» PROBLEMS TO WORK ON:
1: Give the first word of each sentence in the comment on Senate representation, in order.
2: Write what comes next in the comment on Senate representation, picking up after its final sentence.

» TEXT BLOCK:
══════════

Well, the two-senators-per-state thing was demanded by smaller states so that larger states wouldn't overwhelm them politically. The problem with that is that the population differences now are MUCH greater than they were then, so that system is significantly more anti-democratic than it was at the time. The disparity in voting power between states, at the time, might've been like 11-to-1 at max. Now it's easily six times that. At what point does "balancing out power" become "giving some voters way more power than others"?

And again, what might or might not have gotten Obama elected is irrelevant, the issue is what's fair.

══════════

» DATA EXCERPT:
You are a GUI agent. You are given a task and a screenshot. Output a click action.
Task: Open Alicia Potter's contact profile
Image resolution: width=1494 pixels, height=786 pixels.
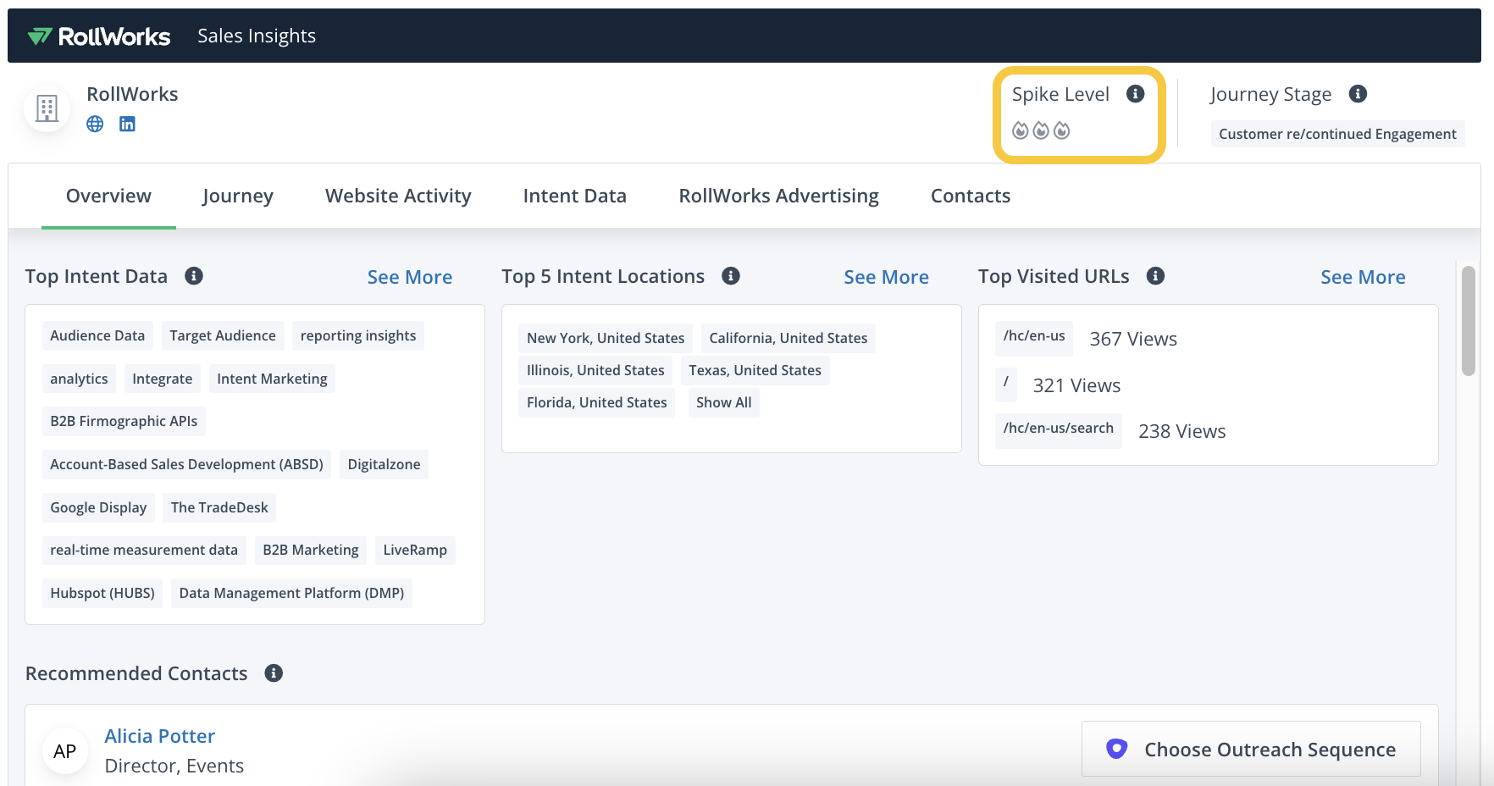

══════════

» RESULTS FOR EACH TASK:
1: Well, The, The, Now, At, And

2:
That said, you shouldn't be under the impression that giving voters in small states power is necessarily beneficial to black people, or the country as a whole. If things weren't set up that way, slavery might have ended much sooner. Something like six or seven antislavery bills passed in the house in the 1800s (before the Civil War) and they all ended up dying in the Senate because sparsely populated southern states had a disproportionate amount of influence. Civil rights bills in the the mid-1900s were slow to pass for the same reason. So the idea that giving voters in rural states more voting power is somehow beneficial to black people is pretty unconvincing IMO, regardless of Obama.

But I digress, my base argument isn't even about picking a side, it's that it's undemocratic for some votes to count so much more than others. That would be my stance regardless of which political party might benefit from changing things. Fair is fair.